In the “most tech-savvy” way to detect forgery, Artificial Intelligence and machine learning algorithms analyze large databases of both genuine and fake art. The AI and machines extract patterns and features that distinguish real and fake art from one another. In a research development by Case Western Reserve University, this technology “combines data from the precise, three-dimensional mapping of a painting’s surface with analysis through artificial intelligence — a computer system based on the human brain and nervous system that can learn to identify and compare patterns.” In one study, AI and machine learning were able to spot forged art with greater than 95% accuracy. A key advantage of using AI and machine learning in art forgery is that large amounts of data can be analyzed and evaluated quickly and efficiently. This expedites spotting potential forgeries and works more accurately and efficiently compared to other methods. However, legal issues involving privacy arise as AI sift through large amounts of datasets that can possibly contain private or unconsented information. As technology evolves, AI algorithms and machine learning can be updated and revised to improve accuracy and proficiency.
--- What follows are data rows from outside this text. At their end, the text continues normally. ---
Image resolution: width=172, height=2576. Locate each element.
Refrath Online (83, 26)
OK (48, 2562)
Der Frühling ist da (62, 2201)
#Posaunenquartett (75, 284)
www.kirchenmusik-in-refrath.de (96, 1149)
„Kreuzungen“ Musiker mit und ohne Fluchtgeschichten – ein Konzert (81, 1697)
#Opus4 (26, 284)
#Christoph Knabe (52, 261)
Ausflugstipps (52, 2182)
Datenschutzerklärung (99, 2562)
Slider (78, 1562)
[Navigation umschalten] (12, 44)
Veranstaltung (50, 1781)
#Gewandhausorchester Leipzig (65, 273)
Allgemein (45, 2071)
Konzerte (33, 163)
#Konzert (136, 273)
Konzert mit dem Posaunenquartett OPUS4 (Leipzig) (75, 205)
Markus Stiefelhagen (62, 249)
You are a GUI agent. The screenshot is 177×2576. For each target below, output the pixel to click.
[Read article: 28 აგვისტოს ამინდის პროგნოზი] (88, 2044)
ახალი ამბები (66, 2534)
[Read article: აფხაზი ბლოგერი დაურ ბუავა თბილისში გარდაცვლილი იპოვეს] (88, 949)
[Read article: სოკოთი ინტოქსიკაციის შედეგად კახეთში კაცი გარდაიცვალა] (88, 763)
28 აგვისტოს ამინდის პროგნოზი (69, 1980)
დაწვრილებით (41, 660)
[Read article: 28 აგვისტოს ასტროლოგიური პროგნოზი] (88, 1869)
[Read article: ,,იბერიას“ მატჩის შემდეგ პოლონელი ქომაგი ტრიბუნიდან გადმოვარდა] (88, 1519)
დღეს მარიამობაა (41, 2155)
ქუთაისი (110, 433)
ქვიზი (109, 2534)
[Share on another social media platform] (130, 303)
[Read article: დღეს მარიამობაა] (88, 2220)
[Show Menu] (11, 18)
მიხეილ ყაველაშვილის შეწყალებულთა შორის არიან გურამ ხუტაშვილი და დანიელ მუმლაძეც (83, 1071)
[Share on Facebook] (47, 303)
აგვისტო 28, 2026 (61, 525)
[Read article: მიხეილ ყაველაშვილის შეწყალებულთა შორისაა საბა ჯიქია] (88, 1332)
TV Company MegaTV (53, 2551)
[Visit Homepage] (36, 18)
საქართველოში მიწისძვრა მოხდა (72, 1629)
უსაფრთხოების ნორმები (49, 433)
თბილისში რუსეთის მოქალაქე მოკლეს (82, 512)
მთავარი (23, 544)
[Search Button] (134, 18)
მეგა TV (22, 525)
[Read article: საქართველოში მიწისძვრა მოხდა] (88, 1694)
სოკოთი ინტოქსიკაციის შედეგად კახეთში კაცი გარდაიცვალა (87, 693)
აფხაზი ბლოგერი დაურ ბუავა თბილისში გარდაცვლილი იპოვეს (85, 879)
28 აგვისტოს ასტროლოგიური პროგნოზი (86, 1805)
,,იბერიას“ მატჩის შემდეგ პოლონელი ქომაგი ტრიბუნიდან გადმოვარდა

The art world has been plagued with crimes of forgery and faking artworks for centuries, but with new technologies such as spectroscopy, X-rays, multispectral imaging, AI, and machine learning, the ability to detect counterfeit art has revolutionized the way experts fight this war against forgery. It will be exciting to see what other technologies emerge in the upcoming years, as well as what new paintings are discovered to be just fake copies.